◆ Work to complete: Scan the entries for the word "will" and return every line that has it.

◆ Record set:
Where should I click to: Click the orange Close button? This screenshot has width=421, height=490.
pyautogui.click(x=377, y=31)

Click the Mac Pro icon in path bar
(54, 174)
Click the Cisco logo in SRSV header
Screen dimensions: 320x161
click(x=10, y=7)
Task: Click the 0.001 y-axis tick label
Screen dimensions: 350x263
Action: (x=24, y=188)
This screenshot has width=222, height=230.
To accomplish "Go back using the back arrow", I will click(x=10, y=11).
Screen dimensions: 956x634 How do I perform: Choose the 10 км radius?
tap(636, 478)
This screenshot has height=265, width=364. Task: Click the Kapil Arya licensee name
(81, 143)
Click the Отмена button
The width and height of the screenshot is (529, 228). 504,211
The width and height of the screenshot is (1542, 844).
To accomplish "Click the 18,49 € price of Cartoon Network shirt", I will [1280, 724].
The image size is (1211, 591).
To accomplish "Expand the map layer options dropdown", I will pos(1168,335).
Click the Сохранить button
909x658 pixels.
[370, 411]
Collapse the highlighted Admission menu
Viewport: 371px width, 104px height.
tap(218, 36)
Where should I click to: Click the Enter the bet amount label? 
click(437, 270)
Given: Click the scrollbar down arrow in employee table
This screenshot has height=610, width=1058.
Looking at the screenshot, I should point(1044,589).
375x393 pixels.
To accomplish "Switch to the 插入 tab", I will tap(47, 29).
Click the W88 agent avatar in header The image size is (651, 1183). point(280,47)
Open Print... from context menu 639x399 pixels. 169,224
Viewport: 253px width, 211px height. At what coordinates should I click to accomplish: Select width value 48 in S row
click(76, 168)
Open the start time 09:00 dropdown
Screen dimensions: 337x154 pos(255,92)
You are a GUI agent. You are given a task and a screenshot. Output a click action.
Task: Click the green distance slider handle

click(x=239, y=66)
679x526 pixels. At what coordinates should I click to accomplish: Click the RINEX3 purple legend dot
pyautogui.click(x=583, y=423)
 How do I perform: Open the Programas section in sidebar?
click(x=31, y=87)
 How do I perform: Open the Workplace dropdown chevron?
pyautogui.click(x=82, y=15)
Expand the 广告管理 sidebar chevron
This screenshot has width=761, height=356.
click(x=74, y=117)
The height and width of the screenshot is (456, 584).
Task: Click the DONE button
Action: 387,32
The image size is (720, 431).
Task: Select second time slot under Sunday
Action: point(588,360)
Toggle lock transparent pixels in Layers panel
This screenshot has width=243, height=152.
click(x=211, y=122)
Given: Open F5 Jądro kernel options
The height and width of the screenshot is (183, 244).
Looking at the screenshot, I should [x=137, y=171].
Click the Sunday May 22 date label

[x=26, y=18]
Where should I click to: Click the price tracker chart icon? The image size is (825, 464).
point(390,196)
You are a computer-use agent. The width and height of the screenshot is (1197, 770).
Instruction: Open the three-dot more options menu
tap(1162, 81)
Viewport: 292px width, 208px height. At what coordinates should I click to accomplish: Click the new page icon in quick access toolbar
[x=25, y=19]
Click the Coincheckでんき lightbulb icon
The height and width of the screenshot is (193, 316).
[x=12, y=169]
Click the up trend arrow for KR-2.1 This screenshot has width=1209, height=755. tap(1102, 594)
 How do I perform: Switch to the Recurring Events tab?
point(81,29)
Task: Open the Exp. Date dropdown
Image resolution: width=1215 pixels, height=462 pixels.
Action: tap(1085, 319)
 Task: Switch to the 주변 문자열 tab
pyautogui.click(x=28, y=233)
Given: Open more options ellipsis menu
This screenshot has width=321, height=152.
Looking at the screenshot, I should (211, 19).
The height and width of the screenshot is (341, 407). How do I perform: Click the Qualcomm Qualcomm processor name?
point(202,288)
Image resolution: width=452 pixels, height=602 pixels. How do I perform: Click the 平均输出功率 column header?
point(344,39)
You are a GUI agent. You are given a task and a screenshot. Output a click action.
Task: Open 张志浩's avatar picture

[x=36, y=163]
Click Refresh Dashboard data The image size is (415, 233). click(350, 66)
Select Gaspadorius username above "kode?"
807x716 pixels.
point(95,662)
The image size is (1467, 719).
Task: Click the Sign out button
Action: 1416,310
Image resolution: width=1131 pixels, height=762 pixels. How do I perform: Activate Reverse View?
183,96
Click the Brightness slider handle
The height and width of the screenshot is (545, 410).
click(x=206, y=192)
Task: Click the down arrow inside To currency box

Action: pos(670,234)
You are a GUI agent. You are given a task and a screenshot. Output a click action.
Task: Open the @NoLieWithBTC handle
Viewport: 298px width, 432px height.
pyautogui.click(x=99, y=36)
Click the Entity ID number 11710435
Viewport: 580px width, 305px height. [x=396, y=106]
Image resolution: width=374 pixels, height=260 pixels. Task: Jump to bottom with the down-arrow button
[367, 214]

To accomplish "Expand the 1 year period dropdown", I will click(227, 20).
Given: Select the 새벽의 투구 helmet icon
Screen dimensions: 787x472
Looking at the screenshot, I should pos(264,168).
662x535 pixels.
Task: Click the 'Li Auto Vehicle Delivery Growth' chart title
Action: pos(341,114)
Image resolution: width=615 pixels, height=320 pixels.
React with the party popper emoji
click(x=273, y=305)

◆ Problem solution:
To accomplish "Go back using the back arrow", I will click(x=10, y=11).
To accomplish "Click the 18,49 € price of Cartoon Network shirt", I will [1280, 724].
To accomplish "Expand the map layer options dropdown", I will pos(1168,335).
To accomplish "Switch to the 插入 tab", I will tap(47, 29).
To accomplish "Expand the 1 year period dropdown", I will click(227, 20).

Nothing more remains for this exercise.